Purpose : To quantify the degree of aniseikonia in patients undergoing vitrectomy for macular hole (MH), and to investigate the relationship between aniseikonia and foveal microstructures with spectral-domain optical coherence tomography (SD-OCT).

Methods : This study included 50 eyes of 50 patients with idiopathic MH. We evaluated aniseikonia with the New Aniseikonia Test and retinal microstructure with SD-OCT before and 3 and 6 months after surgery. Based on the obtained OCT images, we quantified the following parameters using an image-processing program: hole height, minimum diameter, and base diameter of MH.

Results : Before surgery, 25 of 50 patients (50%) had micropsia, 6 patients (12%) had macropsia, and 19 patients (38%) had no aniseikonia.

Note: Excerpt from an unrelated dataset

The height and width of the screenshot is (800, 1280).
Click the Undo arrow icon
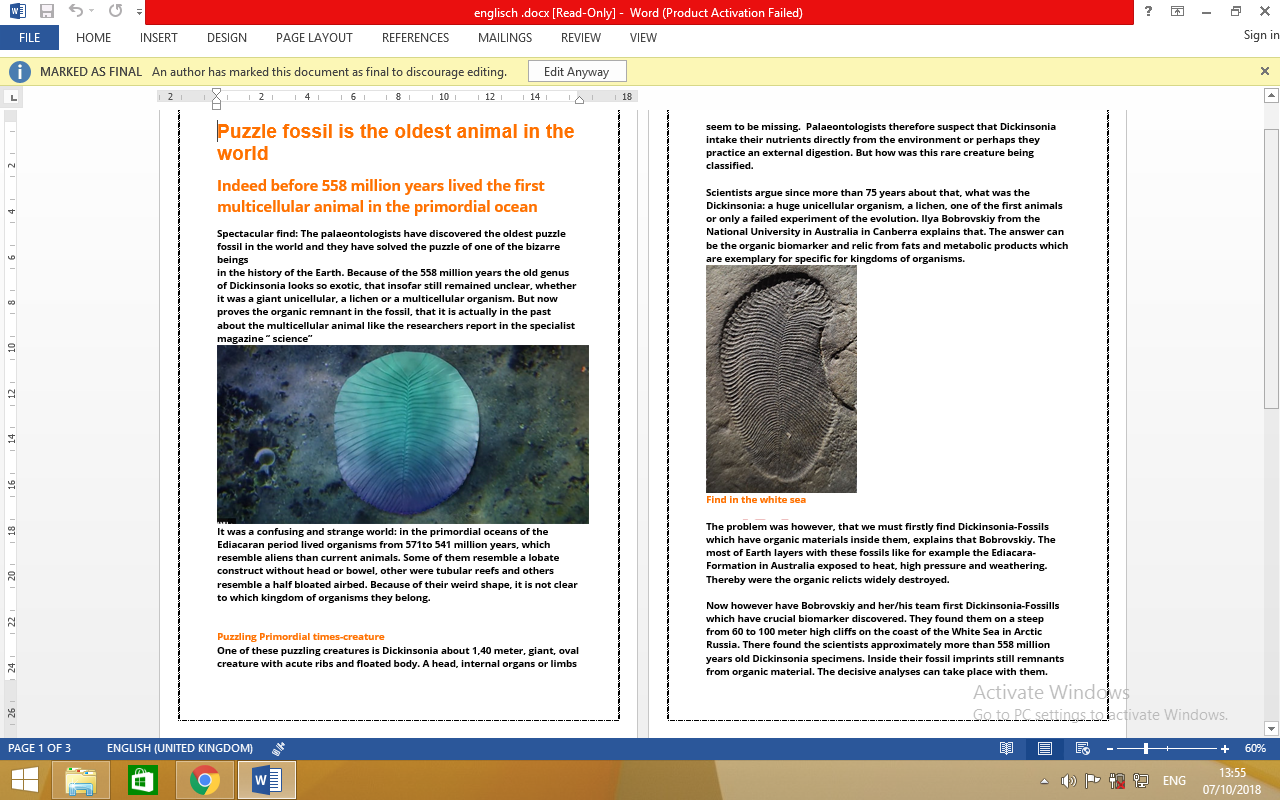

Mean preoperative aniseikonia was 3.0% [range -14% ~ +5%]. Postoperative aniseikonia at 3 months and 6 months was 1.3% and 1.6%, respectively, which significantly improved from the preoperative level. Preoperative aniseikonia was not associated with postoperative aniseikonia (p = 0.22). Preoperative and postoperative aniseikonia was significantly related to the base diameter of MH (p<0.05 and p<0.05, respectively).

Conclusions : Half of the patients with MH exhibited micropsia, which improved by surgery. The amount of aniseikonia was associated with the base diameter of MH.

This is an abstract that was submitted for the 2016 ARVO Annual Meeting, held in Seattle, Wash., May 1-5, 2016.